E, desse modo, não estava mais sozinha.
P. 32

Estava vendo uma entrevista na Globo News esses dias falando sobre adolescentes que são solitários na vida real, mas que compensam isso na vida virtual, porque os seres humanos precisam se interagir e acho que isso se enquadra perfeitamente no perfil de Jeane e de vários adolescentes. E fiquei até feliz ao ver um profissional defendendo a interação virtual, porque geralmente psiquiatras e psicólogos criticam bastante esse comportamento.
Mas voltando à Jeane… ela tem esse estilo todo descolado. Só usa roupas de brechó (e bem coloridas), ela tem o cabelo cinza (no início do livro, mas depois o pinta para a cor de pêssego!) e não se importa com a opinião dos outros sobre sua personalidade.

Jeane Smith veio em minha direção com outra roupa de fazer os olhos doerem, vestindo coisas que não combinavam e meia-calça alaranjada. Por que alguém pensaria que é uma boa ideia criar e vender meias alaranjadas, e por que Jeane achou que seria uma boa ideia compra-las?
P. 83

Ela mora sozinha. Seus pais se divorciaram e após o divórcio a mãe foi cuidar de crianças no Peru, o pai vou cuidar de um bar na Espanha e ela ficou morando com a irmã mais velha.

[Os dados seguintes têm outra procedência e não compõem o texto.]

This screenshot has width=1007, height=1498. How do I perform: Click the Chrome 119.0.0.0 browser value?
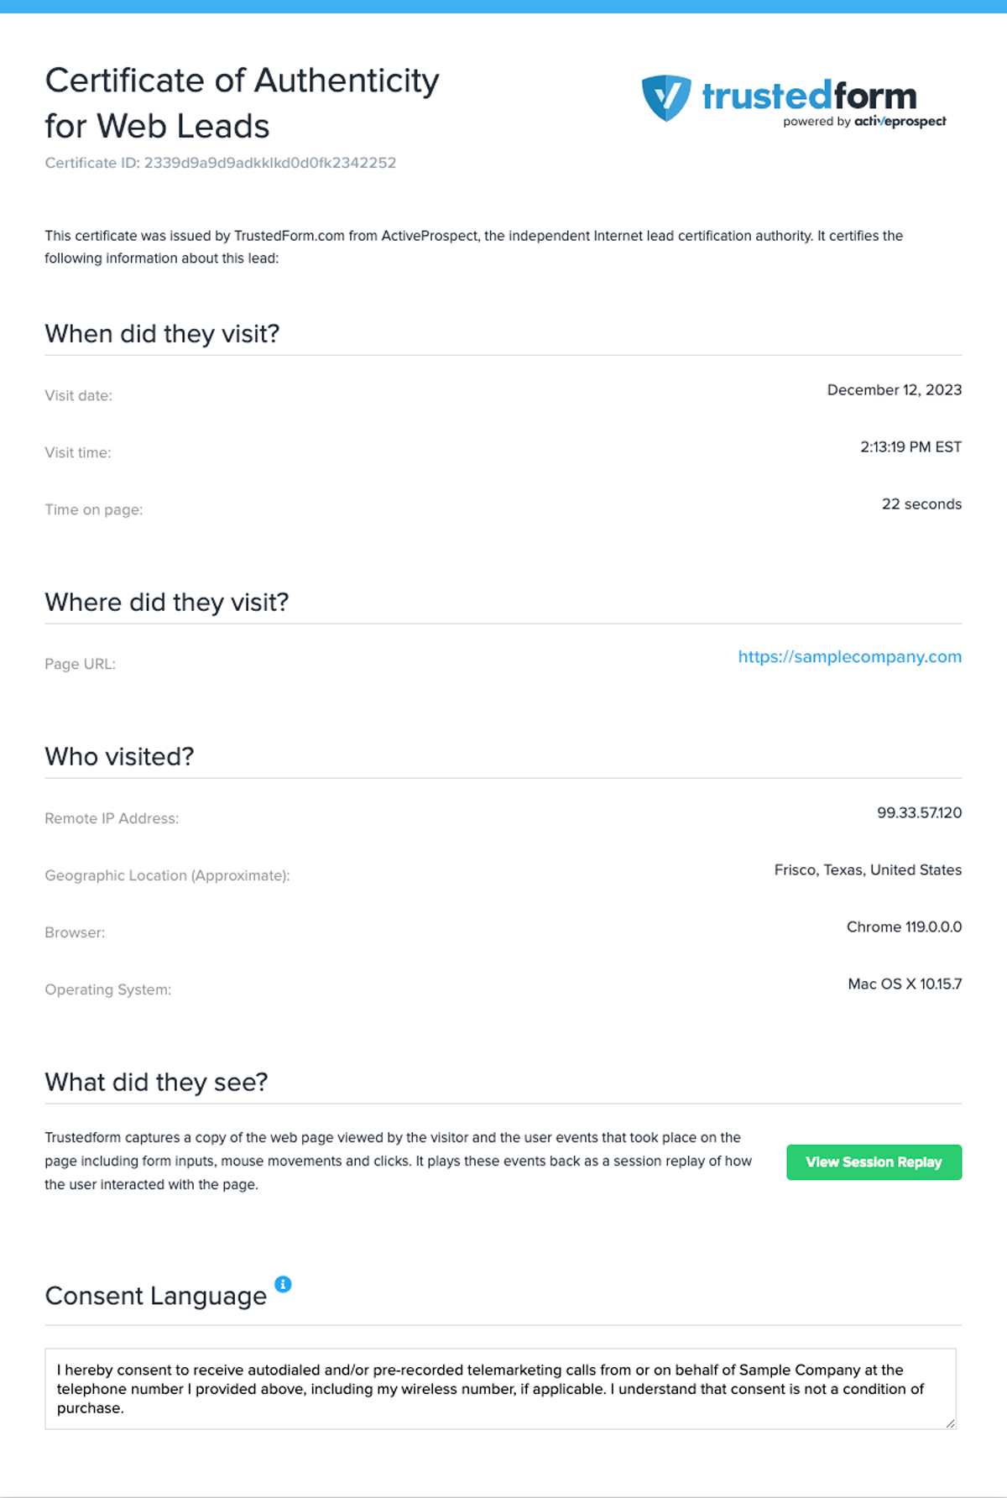pyautogui.click(x=904, y=927)
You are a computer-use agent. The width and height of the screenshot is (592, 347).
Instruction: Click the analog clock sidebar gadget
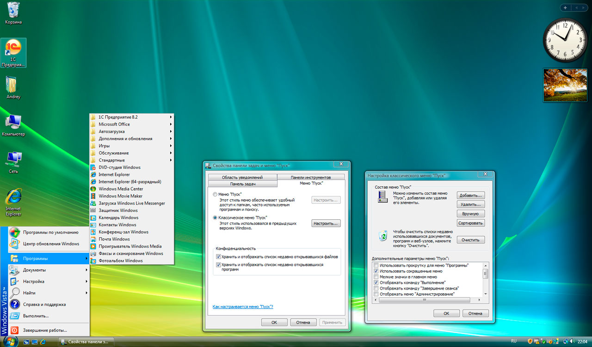pyautogui.click(x=565, y=40)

Mas a irmã mais velha ganhou uma bolsa de estudos de pediatria nos Estados Unidos e agora Jeane mora sozinha em um apartamento.
Ela tem dois vizinhos gays, que ela chama de “pais gays”. Eles aparecem na casa dela uma vez por semana e a obrigam limpar a casa e fazem comida de verdade, com legumes, para ela. No resto da semana, ela sobrevive a base de balas, café e junkie food.
A história começa quando Michael Lee desconfia que sua namorada Scarlett o está traindo com Barney, namorado de Jeane. Eles começam a conversar e a princípio não se suportam e discutem o tempo todo. Jeane termina com Barney e conversa com Scarlett e a convence de terminar com Michael e finalmente ser feliz com Barney. E a menina assim o faz.
Mas o que aproxima Michael e Jeane de vez foi o acidente de bicicleta que ele provoca nela acidentalmente. Jeane cai, machuca o tornozelo e Michael a leva para sua casa, para que seu pai que é médico a examine.
Michael passa a dar carona para Jeane e eles começam a se ver frenquentemente (e a discutir mais também). A princípio, eu achei que eles não tinham absolutamente nada em comum e que eles discutiam porque se odiavam mesmo, não porque existia algum tipo de tensão sexual entre eles. Mas então eles se beijam e começam um tipo de relacionamento secreto, que na verdade consiste em se beijarem escondidos várias vezes por semana, e eu começo a rever meu pensamento inicial.

Geralmente, quando tenho um ataque de tristeza, ele pode levar dias, até mesmo semanas, antes que desapareça, é por isso que tento evitar situações que possam me fazer ficar amuada. Mas, de alguma forma, Michael sempre conseguia fazer minha tristeza passar.
P. 227

Além da história ser diferente e divertida, eu amei o fato dela se passar em Londres. Geralmente, a maioria das histórias adolescentes se passam nos Estados Unidos e gostei muito de variar um pouco nesse sentido.
O livro é adolescente, tem uma linguagem bem jovial, há a presença marcante de termos virtuais e abreviações, mas não é bobinho e inocente como eu pensei que fosse.
Há inclusive cenas de sexo narradas. Não que isso fosse algo demais, nem as cenas são algo demais (nada muito além do que tem em filmes e novelas por aí), mas acho que vale a ressalva, pois nem todo mundo pode gostar de ler uma cena do tipo em um livro mais jovem.
Os capítulos são narrados alternadamente entre Jeane e Michael. Gostei bastante desse estilo, pois assim dava para saber perfeitamente o que cada um achava do outro.
A capa é linda e dá vontade de ler apenas por causa dela, mas felizmente a história também é boa.